## BRIEF
Please rewrite the data from the line that contains "Click inside the Поиск search field" through the line that contains "pyautogui.click(x=364, y=62)", changing "Ham Omelette" to "Cheese Omelette" and leaving everything else untouched.

────────────────────────────────────────

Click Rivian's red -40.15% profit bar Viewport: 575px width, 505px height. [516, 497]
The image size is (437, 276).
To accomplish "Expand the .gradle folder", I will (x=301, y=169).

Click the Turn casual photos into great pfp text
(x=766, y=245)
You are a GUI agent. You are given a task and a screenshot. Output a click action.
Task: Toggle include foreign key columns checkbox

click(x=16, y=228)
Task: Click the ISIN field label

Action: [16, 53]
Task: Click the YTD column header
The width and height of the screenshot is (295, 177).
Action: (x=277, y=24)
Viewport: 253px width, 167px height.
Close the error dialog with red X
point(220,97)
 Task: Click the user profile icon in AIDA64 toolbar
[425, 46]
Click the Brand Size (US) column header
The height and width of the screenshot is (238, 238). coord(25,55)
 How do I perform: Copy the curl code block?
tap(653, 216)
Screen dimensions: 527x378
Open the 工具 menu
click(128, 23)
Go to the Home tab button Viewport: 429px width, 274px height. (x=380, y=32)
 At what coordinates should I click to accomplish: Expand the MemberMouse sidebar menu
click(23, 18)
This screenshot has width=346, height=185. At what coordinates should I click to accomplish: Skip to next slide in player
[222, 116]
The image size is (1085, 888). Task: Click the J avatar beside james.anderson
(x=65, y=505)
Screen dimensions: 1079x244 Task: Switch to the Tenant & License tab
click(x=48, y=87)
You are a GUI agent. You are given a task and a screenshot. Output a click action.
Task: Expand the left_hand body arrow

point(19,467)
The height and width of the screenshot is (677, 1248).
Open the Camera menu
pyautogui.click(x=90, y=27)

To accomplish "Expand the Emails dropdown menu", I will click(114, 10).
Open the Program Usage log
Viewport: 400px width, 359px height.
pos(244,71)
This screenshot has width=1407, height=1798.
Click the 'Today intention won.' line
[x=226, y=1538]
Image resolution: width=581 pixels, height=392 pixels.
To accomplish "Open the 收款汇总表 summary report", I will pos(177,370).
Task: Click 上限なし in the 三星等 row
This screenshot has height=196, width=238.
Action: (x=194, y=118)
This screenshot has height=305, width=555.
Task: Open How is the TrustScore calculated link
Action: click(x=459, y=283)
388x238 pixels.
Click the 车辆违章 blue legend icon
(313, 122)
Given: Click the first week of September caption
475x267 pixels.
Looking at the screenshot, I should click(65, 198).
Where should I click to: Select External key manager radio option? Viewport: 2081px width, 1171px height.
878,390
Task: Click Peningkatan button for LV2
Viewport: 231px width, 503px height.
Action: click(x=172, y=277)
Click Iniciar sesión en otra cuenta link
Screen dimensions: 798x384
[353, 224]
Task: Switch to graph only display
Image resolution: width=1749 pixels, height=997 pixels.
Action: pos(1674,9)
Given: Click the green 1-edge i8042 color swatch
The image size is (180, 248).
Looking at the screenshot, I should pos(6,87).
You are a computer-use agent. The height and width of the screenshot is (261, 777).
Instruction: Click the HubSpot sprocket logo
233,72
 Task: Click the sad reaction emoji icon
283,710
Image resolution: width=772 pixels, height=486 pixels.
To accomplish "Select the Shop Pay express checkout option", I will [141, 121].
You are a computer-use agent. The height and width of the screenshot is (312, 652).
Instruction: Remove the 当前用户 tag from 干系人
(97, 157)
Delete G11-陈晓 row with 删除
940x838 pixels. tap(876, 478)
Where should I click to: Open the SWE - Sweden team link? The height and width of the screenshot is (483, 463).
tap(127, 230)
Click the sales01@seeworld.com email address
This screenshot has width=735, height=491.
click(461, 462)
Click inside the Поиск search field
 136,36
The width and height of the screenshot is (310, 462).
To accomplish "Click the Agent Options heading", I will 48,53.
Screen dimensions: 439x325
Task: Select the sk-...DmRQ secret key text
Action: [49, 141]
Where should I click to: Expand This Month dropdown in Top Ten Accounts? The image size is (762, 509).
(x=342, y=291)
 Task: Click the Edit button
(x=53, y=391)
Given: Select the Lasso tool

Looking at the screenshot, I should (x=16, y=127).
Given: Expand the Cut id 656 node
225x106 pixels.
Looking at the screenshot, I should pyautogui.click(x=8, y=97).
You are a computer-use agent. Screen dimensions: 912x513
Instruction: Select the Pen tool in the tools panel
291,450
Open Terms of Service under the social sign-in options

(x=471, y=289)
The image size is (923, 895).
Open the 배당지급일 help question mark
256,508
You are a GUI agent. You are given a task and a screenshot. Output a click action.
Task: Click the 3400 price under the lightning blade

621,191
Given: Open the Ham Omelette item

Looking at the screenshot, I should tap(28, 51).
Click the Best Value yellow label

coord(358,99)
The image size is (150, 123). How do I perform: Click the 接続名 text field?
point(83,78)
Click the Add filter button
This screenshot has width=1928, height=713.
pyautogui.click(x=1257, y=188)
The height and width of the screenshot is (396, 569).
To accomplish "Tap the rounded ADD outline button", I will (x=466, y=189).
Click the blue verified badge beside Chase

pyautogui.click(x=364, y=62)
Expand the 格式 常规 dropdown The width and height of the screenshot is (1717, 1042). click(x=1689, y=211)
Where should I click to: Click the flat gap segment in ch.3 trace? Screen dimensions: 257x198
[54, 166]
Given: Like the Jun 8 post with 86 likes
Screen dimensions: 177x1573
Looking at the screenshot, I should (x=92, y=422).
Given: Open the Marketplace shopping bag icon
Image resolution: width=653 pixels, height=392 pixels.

────────────────────────────────────────

## RESPONSE
Click inside the Поиск search field
 136,36
The width and height of the screenshot is (310, 462).
To accomplish "Click the Agent Options heading", I will 48,53.
Screen dimensions: 439x325
Task: Select the sk-...DmRQ secret key text
Action: [49, 141]
Where should I click to: Expand This Month dropdown in Top Ten Accounts? The image size is (762, 509).
(x=342, y=291)
 Task: Click the Edit button
(x=53, y=391)
Given: Select the Lasso tool

Looking at the screenshot, I should (x=16, y=127).
Given: Expand the Cut id 656 node
225x106 pixels.
Looking at the screenshot, I should pyautogui.click(x=8, y=97).
You are a computer-use agent. Screen dimensions: 912x513
Instruction: Select the Pen tool in the tools panel
291,450
Open Terms of Service under the social sign-in options

(x=471, y=289)
The image size is (923, 895).
Open the 배당지급일 help question mark
256,508
You are a GUI agent. You are given a task and a screenshot. Output a click action.
Task: Click the 3400 price under the lightning blade

621,191
Given: Open the Cheese Omelette item

Looking at the screenshot, I should tap(28, 51).
Click the Best Value yellow label

coord(358,99)
The image size is (150, 123). How do I perform: Click the 接続名 text field?
point(83,78)
Click the Add filter button
This screenshot has width=1928, height=713.
pyautogui.click(x=1257, y=188)
The height and width of the screenshot is (396, 569).
To accomplish "Tap the rounded ADD outline button", I will (x=466, y=189).
Click the blue verified badge beside Chase

pyautogui.click(x=364, y=62)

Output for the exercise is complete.